Secara singkat, kebijakan itu dapat diuraikan sebagai berikut; (1) para pemilik,
penyewa, dan pemakai tanah, wajib membersihkan kebun kelapa miliknya agar gangguan
hama tidak menular dan
menjangkiti tanaman kelapa lain, tujuan utamanya
ialah agar kumbang penyakit yang sering mematikan kelapa di Ternate pada waktu itu dapat dicegah, (2) bagi penduduk
yang tidak membersihkan kebun dianggap melanggar dan akan membayar denda, yakni maksimal f25 untuk orang Eropa, sedangkan
orang pribumi atau yang dipersamakan maksimal f10
(berlaku untuk pelanggaran pertama, pelanggaran berikutya denda akan dinaikkan
sampai f50), (3) untuk
mengefektifkan kebijakan tersebut, maka di
setiap distrik yang banyak ditumbuhi pohon kelapa
dibentuk badan pengawas ketertiban kebun kelapa, (4) para pejabat dan petugas kepolisian
berhak untuk memeriksa pekarangan, perkebunan, dan tanaman kelapa setiap pagi
dan sore.
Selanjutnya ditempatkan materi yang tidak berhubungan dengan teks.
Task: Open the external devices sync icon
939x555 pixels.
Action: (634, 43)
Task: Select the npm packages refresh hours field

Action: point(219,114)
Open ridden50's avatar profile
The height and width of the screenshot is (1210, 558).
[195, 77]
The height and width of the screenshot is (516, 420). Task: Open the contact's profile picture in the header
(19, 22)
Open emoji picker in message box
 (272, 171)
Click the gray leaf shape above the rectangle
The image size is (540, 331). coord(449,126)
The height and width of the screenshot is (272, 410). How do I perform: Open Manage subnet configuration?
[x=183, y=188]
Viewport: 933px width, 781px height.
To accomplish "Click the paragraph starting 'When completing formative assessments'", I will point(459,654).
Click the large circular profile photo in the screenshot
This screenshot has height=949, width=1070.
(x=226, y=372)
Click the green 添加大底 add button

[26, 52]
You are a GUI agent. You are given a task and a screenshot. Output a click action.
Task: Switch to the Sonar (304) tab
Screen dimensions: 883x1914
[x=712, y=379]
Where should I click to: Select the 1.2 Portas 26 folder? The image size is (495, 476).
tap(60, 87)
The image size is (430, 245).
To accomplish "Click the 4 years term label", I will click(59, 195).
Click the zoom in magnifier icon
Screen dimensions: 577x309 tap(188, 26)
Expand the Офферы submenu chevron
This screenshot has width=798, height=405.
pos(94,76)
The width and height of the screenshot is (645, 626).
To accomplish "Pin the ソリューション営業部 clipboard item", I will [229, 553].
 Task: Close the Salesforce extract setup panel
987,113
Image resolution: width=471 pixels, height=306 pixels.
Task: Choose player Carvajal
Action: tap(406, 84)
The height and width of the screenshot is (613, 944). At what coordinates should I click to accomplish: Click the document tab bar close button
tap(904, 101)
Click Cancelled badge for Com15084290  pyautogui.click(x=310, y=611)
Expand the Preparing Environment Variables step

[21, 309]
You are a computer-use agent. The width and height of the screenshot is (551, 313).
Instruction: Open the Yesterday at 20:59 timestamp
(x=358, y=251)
Tindakan itu dimaksudkan untuk memastikan apakah aturan
dalam ketentuan pembersihan kebun telah dipatuhi atau tidak, (5) pemilik kebun
kelapa yang melanggar akan
diberikan
peringatan secara tertulis atas nama pemerintah distrik dan unsur yang
terkait. Surat peringatan itu memuat perintah agar dalam batas waktu
tertentu dilakukan perbaikan seperti apa yang diperintahkan. Apabila dalam
batas waktu itu perintah tersebut tidak diindahkan, maka teguran akan menyusul.
Peraturan itu dimuat
dalam Javasche Courant (30 hari sebelum
peraturan dimulai),
tujuannya ialah agar tidak ada pemilik kebun kelapa yang
berpura-pura tidak mengetahuinya. Peraturan tersebut dicantumkan dalam surat
kabar resmi dan diterjemahkan ke dalam bahasa lokal dan Cina.
Kemudian,
dalam hal pengolahan juga dapat kita peroleh informasi dari aturan yang
ditetapkan di Sumatera Barat, pemerintah kolonial Belanda mengeluarkan aturan
pemetikan buah kelapa dan pembuatan kopra, yakni; (1) daging kelapa harus
dikeringkan dengan bantuan cahaya matahari sebagai prioritas utama, untuk
menghindari resiko adanya jamur pada daging kelapa, (2) daging kelapa yang
dikeringkan dengan menggunakan asap sebaiknya tidak tersentuh api, tujuannya
ialah untuk menghindari noda-noda hitam pada daging kelapa. Api harus dijaga
untuk mencegah terlalu banyak asap dan menghindari terbakarnya daging kelapa,
(3) kopra harus benar-benar kering sebelum meninggalkan tempat pengeringan
untuk menghindari kelembaban yang menyebabkan kopra berjamur, (4) kopra harus
ditampung di tempat yang terkena cukup udara dan cahaya, (5) memperjual belikan
kopra yang belum kering, dihasilkan dari buah kelapa yang belum tua, kotor
(bercampur tempurung) juga akan mendapat sanksi. Para Demang dan asistennya berhak
memeriksa tempat pengeringan, bangunan, pekarangan, kebun, rumah, tempat
pengolahan, dan kelayakan lokasi penampungan yang meyakinkan bagi para
eksportir. Jika terjadi pelanggaran maka sanksi akan diterima dengan ganjaran f100 atau kurungan 8 hari bagi orang
eropa, dan f100 untuk pribumi atau
yang dipersamakan (jika tidak mampu maka akan dipekerjakan paksa pada proyek
umum selama 30 hari tanpa upah).
Berdasarkan
uraian aturan yang dicanangkan oleh pemerintah kolonial Belanda,
secara sederhana memiliki tujuan umum sebagai berikut; (1) dengan mengawasi dan
menekan jumlah kebun/tanaman kelapa yang ditanam secara berlebihan, akan
memberikan peluang besar pada pemilik tanaman kelapa dalam memberikan perawatan
maksimal terhadap lahan dan tanaman kelapanya, (2) melalui perawatan maksimal
dan sistematis, hasil olahan kelapa (kopra)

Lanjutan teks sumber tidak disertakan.